If you believe each of two teams has an equal chance of being chosen, and you make 100 random choices, then the split will not always be 50 for Team A and 50 for Team B.
In $n = 100$ random choices the number $X$ of times Team A is chosen has
the distribution $X \sim \mathsf{Binom}(n=100, p=1/2).$ Here are results, sampled in R, of $10\,000$ such counts for Team A among 100 choices.
set.seed(121)
x = rbinom(10^4, 100, 1/2)
summary(x)
Min. 1st Qu. Median Mean 3rd Qu. Max.
30.00 47.00 50.00 49.99 53.00 69.00
The most likely value of $X$ is $50,$ and half of the time the number of choices
for Team A will be between 47 and 53. But you should not rule out getting as
few as $35$ or as many as $65.$ Here is a histogram (blue bars) of my simulated
results.
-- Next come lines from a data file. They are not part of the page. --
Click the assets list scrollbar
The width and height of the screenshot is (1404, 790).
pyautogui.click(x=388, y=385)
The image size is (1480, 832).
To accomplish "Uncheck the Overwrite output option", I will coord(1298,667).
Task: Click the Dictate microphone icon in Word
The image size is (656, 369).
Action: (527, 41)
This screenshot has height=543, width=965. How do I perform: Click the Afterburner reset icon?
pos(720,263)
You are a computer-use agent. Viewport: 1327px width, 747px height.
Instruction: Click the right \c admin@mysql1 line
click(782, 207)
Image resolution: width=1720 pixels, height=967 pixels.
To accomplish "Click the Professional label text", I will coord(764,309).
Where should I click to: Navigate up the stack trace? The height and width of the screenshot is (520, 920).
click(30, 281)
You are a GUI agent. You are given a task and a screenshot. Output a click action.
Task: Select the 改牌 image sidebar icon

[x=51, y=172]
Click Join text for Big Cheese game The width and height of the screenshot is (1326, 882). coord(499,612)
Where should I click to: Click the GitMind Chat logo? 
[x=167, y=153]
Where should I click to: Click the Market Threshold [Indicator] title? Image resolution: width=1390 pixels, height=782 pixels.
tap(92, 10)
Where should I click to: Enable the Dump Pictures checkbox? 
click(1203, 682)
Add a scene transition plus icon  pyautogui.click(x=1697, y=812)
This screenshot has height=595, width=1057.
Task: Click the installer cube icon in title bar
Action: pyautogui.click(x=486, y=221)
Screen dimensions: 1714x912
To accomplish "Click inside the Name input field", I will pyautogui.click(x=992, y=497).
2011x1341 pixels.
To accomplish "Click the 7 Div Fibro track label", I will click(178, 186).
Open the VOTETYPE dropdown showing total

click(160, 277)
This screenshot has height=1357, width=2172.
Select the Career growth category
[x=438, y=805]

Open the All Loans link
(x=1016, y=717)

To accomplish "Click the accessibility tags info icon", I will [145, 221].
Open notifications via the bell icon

Red dots indicate the the theoretical binomial probabilities for each
value of the random variable $X.$ [Even with as many as $10\,000$ iterations the practical results do not exactly match the theoretical binomial probability model, but the model still provides a useful guide for what
results to anticipate.]
hist(x, prob=T, br=cp, col="skyblue2", main="50-50 Random Choices")
k = 0:100; pdf = dbinom(k,100,.5)
points(k, pdf, col="red")
By contrast, if you believe Team A will be randomly chosen $70\%$ of the time
(a 70:30 split), then the appropriate binomial distribution for random choices of Team A out of 100 is
$X\sim\mathsf{Binom}(n=100, p=0.7).$ Results for $10\,000$ such choices are shown below. On any one choice the probability of choosing Team A is $\frac{70}{70 + 30} = \frac{70}{100} = 0.7 = 70\%.$
set.seed(2021)
x = rbinom(10^4, 100, 7/10)
summary(x)
Min. 1st Qu. Median Mean 3rd Qu. Max.
50.00 67.00 70.00 70.06 73.00 87.00